*** SUPPLIED INFORMATION ***

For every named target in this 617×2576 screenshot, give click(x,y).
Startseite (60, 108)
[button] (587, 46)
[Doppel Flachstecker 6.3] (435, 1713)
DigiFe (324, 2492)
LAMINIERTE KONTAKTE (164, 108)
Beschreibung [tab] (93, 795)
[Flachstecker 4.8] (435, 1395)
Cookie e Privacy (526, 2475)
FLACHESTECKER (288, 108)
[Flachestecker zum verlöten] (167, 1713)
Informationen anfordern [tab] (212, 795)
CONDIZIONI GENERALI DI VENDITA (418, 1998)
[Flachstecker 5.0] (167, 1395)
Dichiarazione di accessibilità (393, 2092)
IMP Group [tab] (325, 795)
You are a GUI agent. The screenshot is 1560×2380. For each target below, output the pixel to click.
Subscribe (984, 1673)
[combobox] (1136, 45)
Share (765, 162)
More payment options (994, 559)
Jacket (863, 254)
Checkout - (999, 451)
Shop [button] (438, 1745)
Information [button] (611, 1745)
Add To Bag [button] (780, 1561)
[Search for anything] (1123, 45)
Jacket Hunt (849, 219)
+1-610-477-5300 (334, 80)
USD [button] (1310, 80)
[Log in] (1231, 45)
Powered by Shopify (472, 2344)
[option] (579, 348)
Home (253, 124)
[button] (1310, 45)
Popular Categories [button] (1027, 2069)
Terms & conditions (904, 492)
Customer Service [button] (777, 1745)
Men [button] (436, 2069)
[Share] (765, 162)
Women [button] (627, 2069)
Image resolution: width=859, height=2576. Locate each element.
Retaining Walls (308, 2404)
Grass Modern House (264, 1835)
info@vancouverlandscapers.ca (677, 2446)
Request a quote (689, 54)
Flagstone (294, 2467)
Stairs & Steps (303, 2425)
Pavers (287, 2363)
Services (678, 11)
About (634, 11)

*** End of SUPPLIED INFORMATION ***

What is the number of lines in the entries above that contain the word "button"? Answer with that number only.

> TASK SOLUTION
10